Passage:
————

Wednesday, July 26, 2006

Jython Spring MVC Controllers

In my last blog I wrote about Spring transactional services written in Jython, and now I want to write about my way to use Spring MVC with Jython.
I will describe the following steps:

  • preparing the web.xml

  • Spring servlet configuration

  • Jython controller


In the web.xml, beside the ContextLoaderServlet we need a Spring Front Controller that is the entry point to all requests. This Front Controller then dispatches to the specific Task or Action or how ever you want to call it. Here is the servlet declaration and it's mapping for all URLs ending with .py

=== web.xml ===

<servlet>
<servlet-name>example</servlet-name>
<servlet-class>org.springframework.web.servlet.DispatcherServlet</servlet-class>
<load-on-startup>2</load-on-startup>
</servlet>
<servlet-mapping>
<servlet-name>example</servlet-name>
<url-pattern>*.py</url-pattern>
</servlet-mapping>


For the servlet name "example" we need a configuration file in the WEB-INF folder that starts with "example" and the servlet name that always ends with "-servlet.xml". This file is finally called "example-servlet.xml" and holds the bean configurations for the Spring MVC part.

=== example-servlet.xml ===

<?xml version="1.0" encoding="UTF-8"?>
<!DOCTYPE beans PUBLIC "-//SPRING//DTD BEAN//EN" "http://www.springframework.org/dtd/spring-beans.dtd">

<beans>
<bean id="jythonController" class="com.my.view.controller.JythonController">
<property name="mappings">
<props>
<prop key="/index.*">com.my.view.controller.ForwardController(view="home", activeMenu="home")</prop>
<prop key="/login.*">com.my.view.controller.LoginController(view="login", activeMenu="login")</prop>
</props>
</property>
</bean>

<bean id="urlMapping" class="org.springframework.web.servlet.handler.SimpleUrlHandlerMapping">
<property name="mappings">
<props>
<prop key="/*.py">jythonController</prop>
</props>
</property>
</bean>

<bean id="viewResolver" class="org.springframework.web.servlet.view.InternalResourceViewResolver">
<property name="viewClass"><value>org.springframework.web.servlet.view.JstlView</value></property>
<property name="prefix"><value>/WEB-INF/jsp/</value></property>
<property name="suffix"><value>.jsp</value></property>
</bean>
</beans>


This MVC configuration needs some detailed explanation because it wires the Spring and Jython world. The urlMapping part catches all requests that end with *.py and delegates them to the jythonController that is a native Java class. It also could be a java-compatible Jython class, but I simply chose native Java. The jythonController then delegates the specific request with its specific url to the mapped Jython controller class. This mappings are declared as a property element in the jythonController bean where the key is the url pattern like ".../index.py" or ".../login.py" and the value is a Jython expression, that will create a new instance of the Jython controller class. So while Spring initializes the Jython Controller bean, the Jython statements are executed and the resulting Jython controller instances are cached as singletons.

————

Stated task: From the blog post on Jython Spring MVC controllers, pull out word for word the part that opens with the words containing "Wednesday, July 26, 2006" and closes with "MVC with Jython.".

Extracted information:
————

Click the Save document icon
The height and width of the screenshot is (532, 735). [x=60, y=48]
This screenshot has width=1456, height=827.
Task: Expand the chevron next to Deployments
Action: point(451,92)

————

Solution:
Wednesday, July 26, 2006

Jython Spring MVC Controllers

In my last blog I wrote about Spring transactional services written in Jython, and now I want to write about my way to use Spring MVC with Jython.